:: ИСХОДНЫЙ ОТРЫВОК ::

А на похоронах обстановка была напряжённой. Горбачёв был, что называется, на выданье и потому в разговорах с иностранными руководителями вёл себя осторожно, заняв по сути дела круговую оборону. Это особо отметил Буш, который так охарактеризовал нового советского лидера в своей телеграмме Рейгану из Москвы:
«Горбачёв будет проводить советскую линию в отношении Запада более эффективно, чем любой (я подчёркиваю — любой) из его предшественников. У него обезоруживающая улыбка, тёплые глаза и умение делать хорошую мину при произнесении плохих вещей, а потом отыгрывать назад и устанавливать настоящие отношения с собеседником.
Он может быть очень жёстким. Пример: Когда я поднял на конкретных примерах вопрос о правах человека, он прервал меня, чтобы вернуться к тем же риторическим преувеличениям, которые мы уже слышали раньше. Цитирую: «В США вы не уважаете прав человека». Или (говоря об афро— американцах), «вы жестоко подавляете их права». Но в то же самое время: «Мы будем готовы обдумать это» и «давайте назначим представителей и обсудим это». Суть сводится к следующему: «Не читайте нам лекции о правах человека, не нападайте на социализм, но давайте обсудим наши и ваши позиции».
[98]
Но оценка Шульца была более определённой и категоричной.
— Когда следует ждать перемены в Москве? –спросил его премьер министр Канады Малруни на приёме в Кремле.

:::
:: ИСХОДНЫЕ ДАННЫЕ ::

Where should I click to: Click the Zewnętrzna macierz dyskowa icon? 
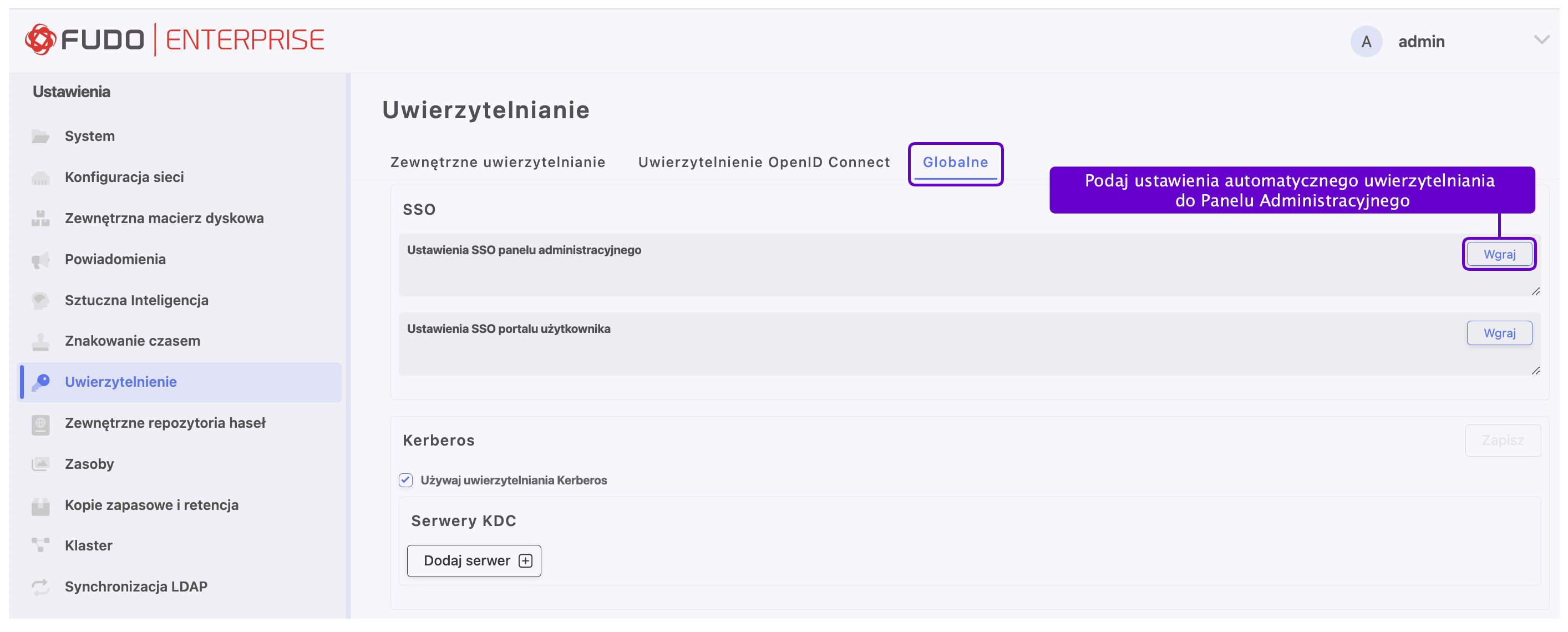click(x=40, y=218)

:::

ЧТО ТРЕБУЕТСЯ - Продолжите отрывок о том, как Горбачёва оценивали на похоронах в Москве, написав текст, который идёт сразу за его последней фразой.

ОТВЕТ НА ЗАДАНИЕ -
— Сегодня! –ответил госсекретарь
Мировая печать тоже писала о грядущих переменах, с восторгом отмечая, что новый советский лидер может улыбаться и говорить без бумажки. А мы в Стокгольме гадали, что творится за кремлёвскими стенами? Внешне, по крайне мере глядя из столицы Швеции, всё выглядело чинно и благопристойно. Но по миру упорно катились слухи о какой— то борьбе между «стариками» и «молодыми» в советском руководстве. Назывались и участники этой подковёрной схватки: Горбачёв, Гришин, Романов…
Поэтому, воспользовавшись кратким весенним перерывом, я бросился в Москву выяснять через своих хороших знакомых, что происходит. А среди них оказались люди весьма знающие — Евгений Примаков, Анатолий Громыко, Александр Дзасохов...
[99]
Итог моего расследования был таков: открытой борьбы на самом Политбюро не было. Уже через полчаса после известия о смерти Генсека в Кремле началось заседание. Нужно было решить главное –кого назначить председателем похоронной комиссии. И тут наступила гнетущая тишина — такое решение не было пустой формальностью. По традиции председатель этой комиссии становился Генеральным секретарём ЦК КПСС –руководителем Советского Союза. Именно таким путём пришли к власти Брежнев, Андропов, Черненко. Но… пауза была недолгой, и решили назначить Горбачёва.
Зато на следующий день обошлось без проблем. На заседании Политбюро сразу же взял слово Громыко и предложил избрать Генсеком Горбачёва. Гришин и Тихонов его тут же поддержали. А дальше началось соревнование в произнесении комплиментов в адрес нового вождя, где бесспорно победил Э.А. Шеварднадзе. Вот и всё.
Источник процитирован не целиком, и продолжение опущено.